Morton Alexander, who is a member of the Spokane Human Rights Commission, a state employee and a Jew, has been one of the more vocal members to speak out about this practice. He has been somewhat vilified in the local press and found the headline to a story covering his opposition that read “Jew Decries Reference To Jesus Christ” to be medieval in tone.
“Those that I associate with in and out of my temple have told me how irritated they are at this practice that meetings would start off this way,” said Alexander, who is a member of Temple Beth Shalom in Spokane.
“Where this is going is where a lot of things are going that are ignored by the council — to court. It’s up to the ACLU [American Civil Liberties Union] to do something about it. I am doing this as a Jew. It’s so deep in my character to be offended by this and it can inflame people. We want to do away with invocations and establish a moment of silence. Our position is to have no prayer.”
The commission’s recommendation that there be no prayer at meetings follows the lead of other cities in Washington where prayer has been prohibited, such as Bellevue, Everett, Seattle, Tacoma (where they observe a moment of silence), Vancouver and Walla Walla.
The commission further contends that because the dominant religion in Spokane is Christianity, there are disproportionate references to a particular deity, to the distress of the smaller, more minority-faith populations in the Eastern Washington city. “The effect” said the commission in an open letter to the council, “is to blur the boundary between government and religion while reinforcing the oppressiveness of the dominant culture.”
But Holmes denies there is a dominant culture in the city council invocations and doesn’t really see it as a threat at all. She also wonders who will take up this issue should it lead to further discussion in the council or go to the courts, as Alexander suggests, when their agenda is already full with other matters.
“If we are saying that we are a tolerant society but then say, “Oh, don’t say that,” then what kind of society is that?” asks Holmes, referring to the proposed deletion of divine references.
“I won’t be offended if someone chooses a different way of expressing what they believe in. Government should not dictate the religion of the land; I mean, if a preponderance of the community was Muslim, then a disproportionate number [of the invocations] would be Islamic. And frankly, as far as I’m concerned, to make this a huge issue is unconscionable with all our [drug] houses out there. We have more critical issues hanging over our heads.”

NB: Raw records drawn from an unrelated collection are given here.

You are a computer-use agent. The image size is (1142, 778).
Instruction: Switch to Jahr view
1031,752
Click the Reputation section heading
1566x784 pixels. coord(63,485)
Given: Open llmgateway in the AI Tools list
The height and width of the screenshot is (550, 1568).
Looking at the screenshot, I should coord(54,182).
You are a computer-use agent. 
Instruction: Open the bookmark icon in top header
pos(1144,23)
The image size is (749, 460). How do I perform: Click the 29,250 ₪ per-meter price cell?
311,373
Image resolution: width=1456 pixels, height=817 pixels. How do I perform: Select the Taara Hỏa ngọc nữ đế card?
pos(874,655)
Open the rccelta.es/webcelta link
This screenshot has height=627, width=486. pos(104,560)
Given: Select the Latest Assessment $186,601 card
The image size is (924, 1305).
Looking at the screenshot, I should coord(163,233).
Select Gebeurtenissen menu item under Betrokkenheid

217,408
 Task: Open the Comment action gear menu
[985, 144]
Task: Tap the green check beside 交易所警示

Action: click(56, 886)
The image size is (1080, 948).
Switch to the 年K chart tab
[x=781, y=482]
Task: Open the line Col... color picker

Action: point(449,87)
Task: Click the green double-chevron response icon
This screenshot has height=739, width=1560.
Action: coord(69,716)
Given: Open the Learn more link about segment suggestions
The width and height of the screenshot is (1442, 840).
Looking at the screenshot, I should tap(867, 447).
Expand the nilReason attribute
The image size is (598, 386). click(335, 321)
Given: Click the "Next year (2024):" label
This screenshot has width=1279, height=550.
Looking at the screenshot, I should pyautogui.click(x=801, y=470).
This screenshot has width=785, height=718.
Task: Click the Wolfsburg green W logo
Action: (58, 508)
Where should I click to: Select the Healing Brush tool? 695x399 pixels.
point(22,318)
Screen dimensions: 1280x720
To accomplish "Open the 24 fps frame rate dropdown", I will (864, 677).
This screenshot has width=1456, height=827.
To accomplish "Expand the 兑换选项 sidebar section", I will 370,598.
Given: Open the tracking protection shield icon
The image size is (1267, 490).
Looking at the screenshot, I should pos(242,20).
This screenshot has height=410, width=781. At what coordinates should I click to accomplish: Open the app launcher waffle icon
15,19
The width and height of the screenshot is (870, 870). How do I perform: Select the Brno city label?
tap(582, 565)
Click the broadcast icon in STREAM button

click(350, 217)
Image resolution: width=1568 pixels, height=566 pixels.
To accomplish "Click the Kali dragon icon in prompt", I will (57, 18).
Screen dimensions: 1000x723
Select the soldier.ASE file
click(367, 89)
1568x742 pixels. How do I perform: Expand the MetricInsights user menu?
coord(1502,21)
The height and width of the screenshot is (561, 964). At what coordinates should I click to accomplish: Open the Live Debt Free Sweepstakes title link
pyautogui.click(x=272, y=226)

Holmes declared that, as a body, the council should form a committee to study and resolve this issue. “If some scientific group wanted to study the number of religious groups in the city and then figure out how many times they should be represented in the council invocations that would be fine, but otherwise, we have more important work to do,” she said.
The Spokane Human Rights Commission hopes to meet with the president of the Spokane City Council sometime in April to have a working session and discuss a resolution to the prayer issue.